Not Twelve, Seventeen / Miguel Iturria Savón

Since the release of latest political prisoners from the repressive crackdown known as the Black Spring of 2003, foreign correspondents in Cuba cling to a mythical number twelve, referring to those who refused exile and stayed on the island, which is a half truth.

There were 52 remaining of the 75 convicted under the Gag Law, when the regime decided to open the gates to launder its image abroad after the death of striker Orlando Zapata Tamayo and physical deterioration of another striker, independent journalist Guillermo Fariñas Hernández, icons of civic resistance.

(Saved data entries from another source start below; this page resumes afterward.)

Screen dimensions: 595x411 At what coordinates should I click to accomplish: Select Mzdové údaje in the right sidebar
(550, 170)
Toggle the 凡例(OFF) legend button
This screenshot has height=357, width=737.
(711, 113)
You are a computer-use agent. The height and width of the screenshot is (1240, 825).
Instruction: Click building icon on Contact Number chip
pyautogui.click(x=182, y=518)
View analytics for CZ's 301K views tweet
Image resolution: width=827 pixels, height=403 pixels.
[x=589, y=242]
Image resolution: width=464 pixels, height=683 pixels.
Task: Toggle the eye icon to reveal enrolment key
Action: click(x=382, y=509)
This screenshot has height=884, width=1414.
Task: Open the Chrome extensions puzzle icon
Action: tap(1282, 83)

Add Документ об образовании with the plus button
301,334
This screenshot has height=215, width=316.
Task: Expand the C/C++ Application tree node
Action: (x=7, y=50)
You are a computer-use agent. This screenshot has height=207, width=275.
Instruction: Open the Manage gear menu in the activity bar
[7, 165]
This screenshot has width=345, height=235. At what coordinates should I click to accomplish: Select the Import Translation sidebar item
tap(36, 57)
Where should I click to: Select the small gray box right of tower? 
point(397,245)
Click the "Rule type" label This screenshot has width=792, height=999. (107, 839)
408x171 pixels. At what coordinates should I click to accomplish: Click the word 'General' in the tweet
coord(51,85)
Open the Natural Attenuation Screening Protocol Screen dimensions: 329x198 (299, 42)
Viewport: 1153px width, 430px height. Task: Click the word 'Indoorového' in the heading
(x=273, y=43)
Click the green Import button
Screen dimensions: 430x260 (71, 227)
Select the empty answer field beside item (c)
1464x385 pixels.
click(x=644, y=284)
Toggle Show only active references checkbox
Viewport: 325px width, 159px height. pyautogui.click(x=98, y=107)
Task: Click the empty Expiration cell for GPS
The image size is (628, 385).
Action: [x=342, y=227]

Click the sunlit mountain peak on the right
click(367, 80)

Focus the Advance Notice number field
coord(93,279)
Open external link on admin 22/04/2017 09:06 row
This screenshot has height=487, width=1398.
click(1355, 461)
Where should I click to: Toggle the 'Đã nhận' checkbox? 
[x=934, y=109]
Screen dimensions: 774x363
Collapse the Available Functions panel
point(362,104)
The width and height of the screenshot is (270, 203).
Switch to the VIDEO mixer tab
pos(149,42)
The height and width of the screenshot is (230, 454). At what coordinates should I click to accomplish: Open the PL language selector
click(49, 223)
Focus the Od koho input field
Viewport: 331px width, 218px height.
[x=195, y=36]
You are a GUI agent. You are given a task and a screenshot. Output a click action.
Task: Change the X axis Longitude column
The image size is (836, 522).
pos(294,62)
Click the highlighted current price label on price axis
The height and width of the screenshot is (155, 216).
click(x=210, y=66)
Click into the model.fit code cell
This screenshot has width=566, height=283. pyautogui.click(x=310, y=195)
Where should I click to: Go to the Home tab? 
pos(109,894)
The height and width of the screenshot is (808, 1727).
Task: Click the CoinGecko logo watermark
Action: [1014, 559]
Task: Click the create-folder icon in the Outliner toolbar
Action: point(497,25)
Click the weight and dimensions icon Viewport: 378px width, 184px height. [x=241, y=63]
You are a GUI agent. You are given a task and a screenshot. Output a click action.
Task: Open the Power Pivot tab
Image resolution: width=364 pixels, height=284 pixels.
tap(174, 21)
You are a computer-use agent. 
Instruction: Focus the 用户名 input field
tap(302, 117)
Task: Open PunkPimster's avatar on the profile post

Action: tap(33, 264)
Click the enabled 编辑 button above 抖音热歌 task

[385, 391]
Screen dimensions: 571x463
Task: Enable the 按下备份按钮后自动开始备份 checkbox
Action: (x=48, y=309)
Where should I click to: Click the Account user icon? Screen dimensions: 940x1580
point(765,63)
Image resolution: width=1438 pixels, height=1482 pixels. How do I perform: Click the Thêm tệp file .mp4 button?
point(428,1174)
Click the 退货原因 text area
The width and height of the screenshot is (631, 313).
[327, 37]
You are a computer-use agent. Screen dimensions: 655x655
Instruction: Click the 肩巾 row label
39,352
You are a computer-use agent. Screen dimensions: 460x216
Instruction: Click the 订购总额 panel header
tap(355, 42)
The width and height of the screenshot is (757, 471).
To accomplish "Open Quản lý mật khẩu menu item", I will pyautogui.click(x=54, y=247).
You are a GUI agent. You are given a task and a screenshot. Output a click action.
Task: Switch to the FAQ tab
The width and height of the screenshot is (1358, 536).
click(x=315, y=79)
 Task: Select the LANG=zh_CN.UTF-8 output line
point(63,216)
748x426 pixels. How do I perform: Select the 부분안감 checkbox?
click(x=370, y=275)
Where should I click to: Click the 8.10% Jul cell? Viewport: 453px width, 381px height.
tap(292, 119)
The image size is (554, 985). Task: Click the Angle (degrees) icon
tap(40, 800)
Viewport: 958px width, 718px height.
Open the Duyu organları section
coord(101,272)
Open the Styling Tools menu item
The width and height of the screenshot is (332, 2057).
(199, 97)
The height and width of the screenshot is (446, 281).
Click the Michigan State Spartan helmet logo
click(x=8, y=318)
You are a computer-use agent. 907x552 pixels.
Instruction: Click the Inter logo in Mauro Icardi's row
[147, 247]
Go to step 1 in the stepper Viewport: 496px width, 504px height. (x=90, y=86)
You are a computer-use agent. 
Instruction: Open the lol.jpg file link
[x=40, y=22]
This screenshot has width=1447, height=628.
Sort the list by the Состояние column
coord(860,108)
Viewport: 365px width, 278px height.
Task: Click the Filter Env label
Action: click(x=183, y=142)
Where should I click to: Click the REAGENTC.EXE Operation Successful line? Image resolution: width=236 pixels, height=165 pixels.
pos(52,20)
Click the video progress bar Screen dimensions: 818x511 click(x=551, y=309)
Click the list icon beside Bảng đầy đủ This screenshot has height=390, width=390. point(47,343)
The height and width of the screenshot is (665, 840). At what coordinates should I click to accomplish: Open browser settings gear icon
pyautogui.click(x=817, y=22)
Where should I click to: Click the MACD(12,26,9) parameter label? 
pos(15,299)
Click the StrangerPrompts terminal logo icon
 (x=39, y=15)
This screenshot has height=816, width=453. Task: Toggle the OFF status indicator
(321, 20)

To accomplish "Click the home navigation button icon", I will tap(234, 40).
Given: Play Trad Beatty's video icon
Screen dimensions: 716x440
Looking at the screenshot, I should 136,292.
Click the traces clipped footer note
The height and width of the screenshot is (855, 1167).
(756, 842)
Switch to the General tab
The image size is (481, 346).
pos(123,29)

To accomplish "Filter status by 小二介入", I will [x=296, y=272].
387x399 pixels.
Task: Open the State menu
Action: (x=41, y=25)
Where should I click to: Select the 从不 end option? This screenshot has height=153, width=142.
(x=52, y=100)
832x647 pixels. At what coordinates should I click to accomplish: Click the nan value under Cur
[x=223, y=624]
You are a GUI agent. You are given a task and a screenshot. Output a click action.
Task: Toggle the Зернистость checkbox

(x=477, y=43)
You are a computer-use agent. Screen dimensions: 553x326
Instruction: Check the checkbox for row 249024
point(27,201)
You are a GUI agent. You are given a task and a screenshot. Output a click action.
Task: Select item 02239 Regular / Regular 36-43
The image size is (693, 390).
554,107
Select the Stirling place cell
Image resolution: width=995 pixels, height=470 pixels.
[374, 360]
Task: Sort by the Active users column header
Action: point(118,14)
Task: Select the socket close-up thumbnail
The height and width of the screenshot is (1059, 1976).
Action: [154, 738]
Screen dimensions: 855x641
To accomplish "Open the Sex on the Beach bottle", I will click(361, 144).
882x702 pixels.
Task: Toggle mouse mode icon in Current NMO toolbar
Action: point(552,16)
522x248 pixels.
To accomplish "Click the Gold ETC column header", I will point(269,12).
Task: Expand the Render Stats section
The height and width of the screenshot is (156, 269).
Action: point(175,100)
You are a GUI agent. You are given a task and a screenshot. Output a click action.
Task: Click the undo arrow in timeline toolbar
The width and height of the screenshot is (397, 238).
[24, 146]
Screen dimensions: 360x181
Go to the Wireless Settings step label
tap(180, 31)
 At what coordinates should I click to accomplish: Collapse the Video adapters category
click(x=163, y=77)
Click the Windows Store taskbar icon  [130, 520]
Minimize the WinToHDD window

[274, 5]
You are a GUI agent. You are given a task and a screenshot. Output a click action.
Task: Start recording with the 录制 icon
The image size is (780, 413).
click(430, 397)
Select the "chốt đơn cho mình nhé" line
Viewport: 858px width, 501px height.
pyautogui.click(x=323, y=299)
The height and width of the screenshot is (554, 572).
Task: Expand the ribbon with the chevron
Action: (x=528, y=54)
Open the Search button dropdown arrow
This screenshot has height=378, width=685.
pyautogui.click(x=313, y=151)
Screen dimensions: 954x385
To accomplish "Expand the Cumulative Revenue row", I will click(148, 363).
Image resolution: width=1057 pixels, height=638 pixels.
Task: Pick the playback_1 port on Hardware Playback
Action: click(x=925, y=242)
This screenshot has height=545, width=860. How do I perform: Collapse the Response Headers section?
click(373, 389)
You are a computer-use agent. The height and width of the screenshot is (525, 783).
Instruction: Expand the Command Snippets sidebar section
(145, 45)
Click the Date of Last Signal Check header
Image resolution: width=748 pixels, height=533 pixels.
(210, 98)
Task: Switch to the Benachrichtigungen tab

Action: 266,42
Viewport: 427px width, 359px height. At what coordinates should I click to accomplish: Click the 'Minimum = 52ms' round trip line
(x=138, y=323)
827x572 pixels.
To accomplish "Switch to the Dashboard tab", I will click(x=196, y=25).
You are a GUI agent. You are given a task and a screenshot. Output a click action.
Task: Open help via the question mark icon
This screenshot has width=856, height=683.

Of the 53 who left earlier, almost all under the euphemism of parole, remaining on the island from 2004 to 2006 were the independent journalists Jorge Olivera Castillo and Oscar Espinosa Chepe, Assemblywoman Martha B. Roque Cabello, the liberal politician Hector Palacios Ruiz and Marcelo Lopez Bañobre.

Among those who marched from the prison to exile in this period are the poets Raúl Rivero and Manuel Vazquez Portal. In 2010 there were 12 who said no to banishment, 12 of 52 prisoners who waited in prison despite the pressure of the regime, the mediating efforts of the Archbishop of Havana and the facilities offered by the Spanish government which was acting as a screen for the Castros before the European Community.

Among the twelve who chose to live at home instead of seeking freedom under another flag are Feliz Navarro, Iván Hernández Carrillo, Arnaldo Ramos Lauzurique, Oscar Elías Bicet, Eduardo Díaz Freitas, Librado Linares, José D. Ferrer García, Guido Sigler Amaya, whose brother is being medically treated in the United States; Diosdado González Marrero, Pedro Arguelles Morán, Héctor Maceda Gutiérrez and Ángel Moya Acosta.

The admiration unleashed by these twelve heroes of civic resistance is a continuation of the position taken by the five former prisoners released for health reasons between 2004 and 2006. All remain on the island under control of the political police.

Everyone deserves respect and affection as the rest of the 58 who went abroad by choice, family pressure or state pressure. In the Kabbalah and in historical mythology, twelve is a mythical number. Twelve were the original tribes of Israel, the Promised Land of antiquity. Twelve apostles accompanied Jesus at the Last Supper.

Twelve independence fighters remained alive with the Father of the Nation, Carlos Manuel de Cespedes, after the attack on the village of Yara, on October 10, 1868. And twelve expedition members met with Fidel Castro in a hamlet in the Sierra Maestra after the failed landing of the Granma yacht on December 2, 1956.

So twelve is all very well, but please, no more manipulation. There are not twelve but seventeen prisoners released from the Black Spring who remain in Cuba. There are also other fighters in prisons, and in the streets who are serving or served sentences for demanding the freedoms kidnapped by the “liberators of the Fatherland.”